3. Shape interventions on these blocks to encourage individual homeowner investment.
For instance, link individual investments to additional public expenditures in the neighborhood, or use private foundation grants to match individual investments. Marry these interventions to other efforts to stabilize the market and reinforce community standards, such as making code enforcement practices legible and predictable, gearing policing to disorder rather than primarily targeting hot-spots, placing caps on property tax increases, establishing city-wide rental property registration requirements, and establishing a moratorium on new housing for low-income families on bottom-of-the-market blocks.
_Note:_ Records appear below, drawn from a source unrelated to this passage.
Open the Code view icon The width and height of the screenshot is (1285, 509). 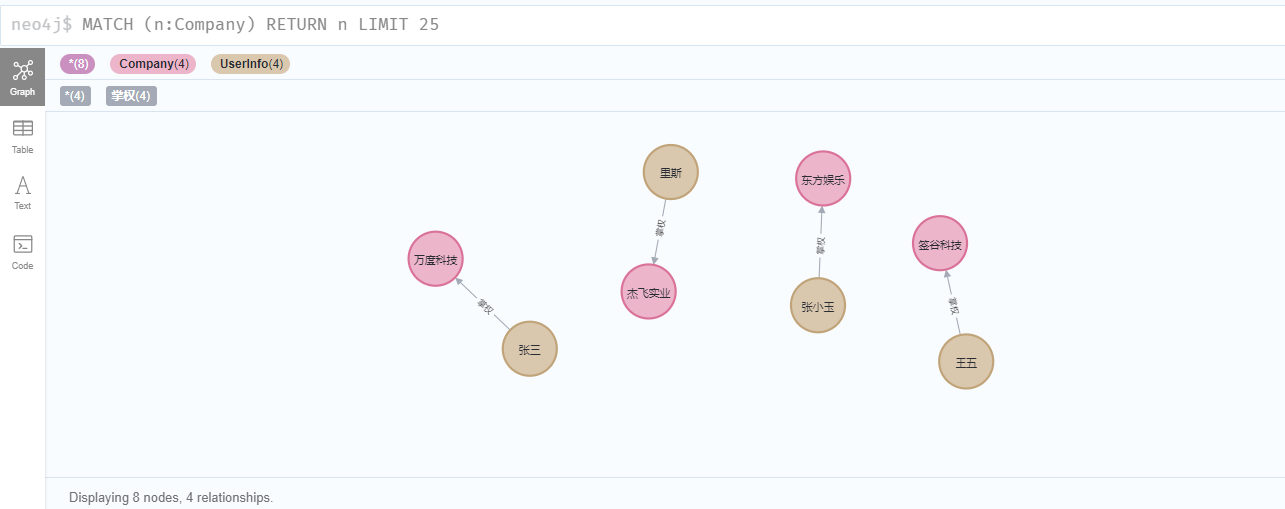(22, 252)
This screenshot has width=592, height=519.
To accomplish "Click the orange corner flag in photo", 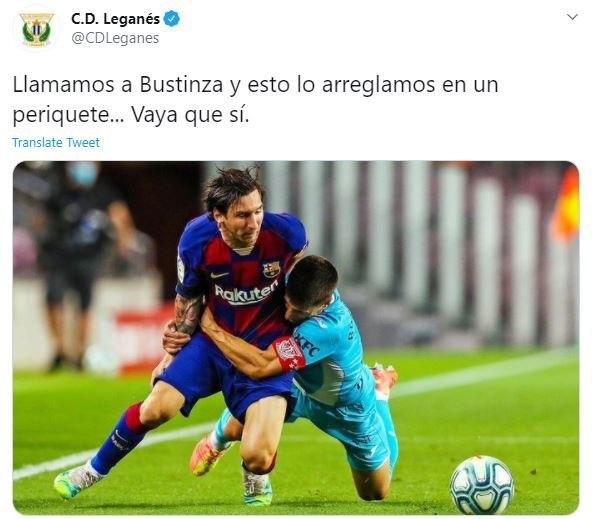I will click(566, 206).
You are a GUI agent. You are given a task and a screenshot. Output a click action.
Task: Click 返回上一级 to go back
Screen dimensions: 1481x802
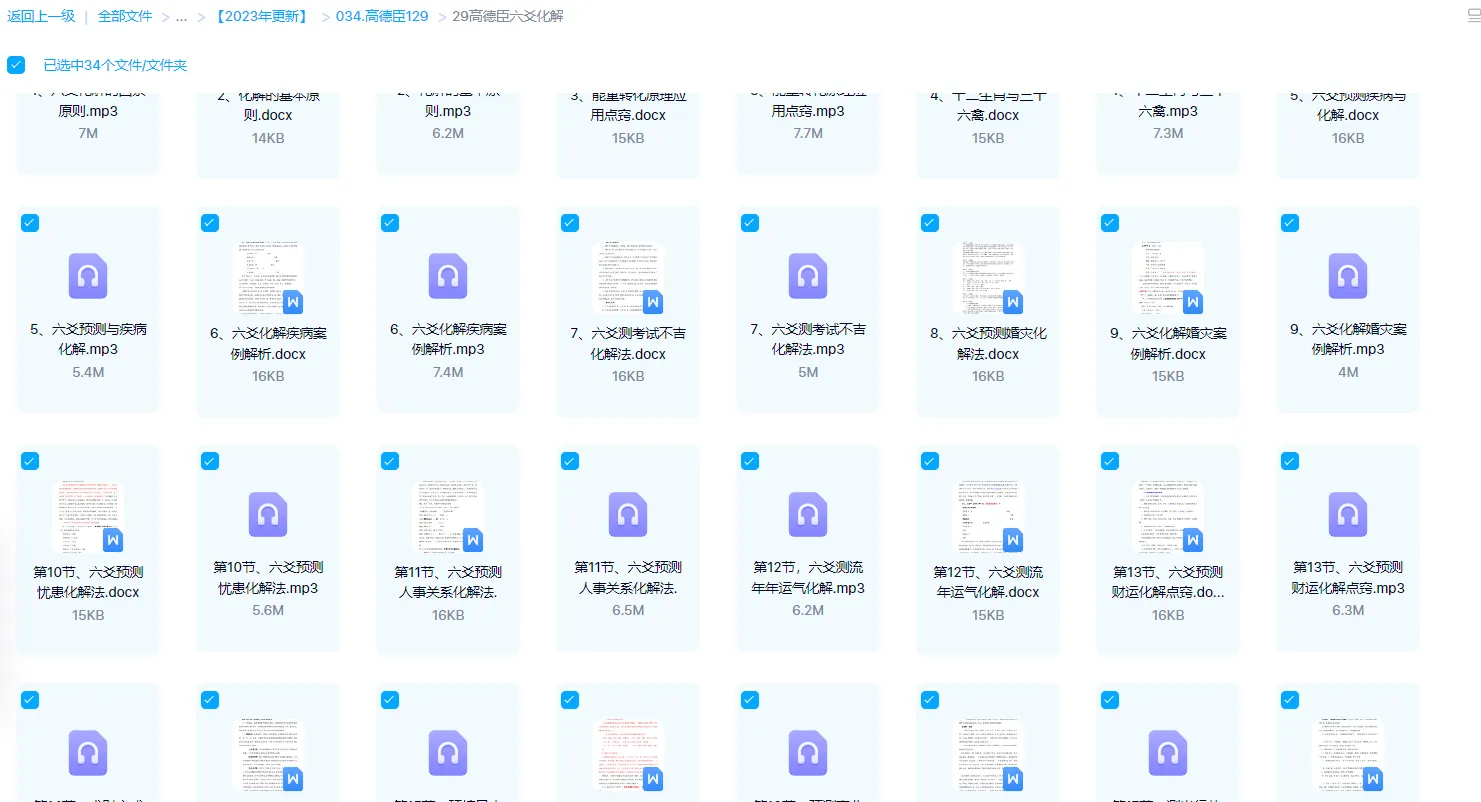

These are not new tools. Every weak market has experimented with them, and failure is attributable not to the tool - whether landbanking, tax abatements, coordinated infrastructure upgrades, or even community organizing - but instead to the lack of genuine, baked-into-our-DNA understanding of markets: knowing that in a weak market the problem to solve for is too little demand and the currency that neighborhoods trade on is confidence. If by contrast we persist in seeing Buffalo and Rochester and Detroit and Youngstown and Pittsburgh as places where community development means affordable housing, then the quality of the tools we have - from good planning to creative financing - won't remedy the underlying structural problems such markets face.
It is useful to remember that weak markets are weak for reasons. They lack jobs people need, so people leave. Nonetheless, weak market cities eventually find their steady state, adjust (or maladjust) to a new economic reality, and remain overbuilt in profound ways. Amid this excess, it is a shortage instead that begs our attention: too little confidence. Too little confidence in the future to justify spending what many weak markets clearly possess: resources sufficient to upgrade properties and remind current residents that their community can be strong again.
Charles Buki and Elizabeth Humphrey Schilling work at czb, a neighborhood planning practice based in Alexandria, VA.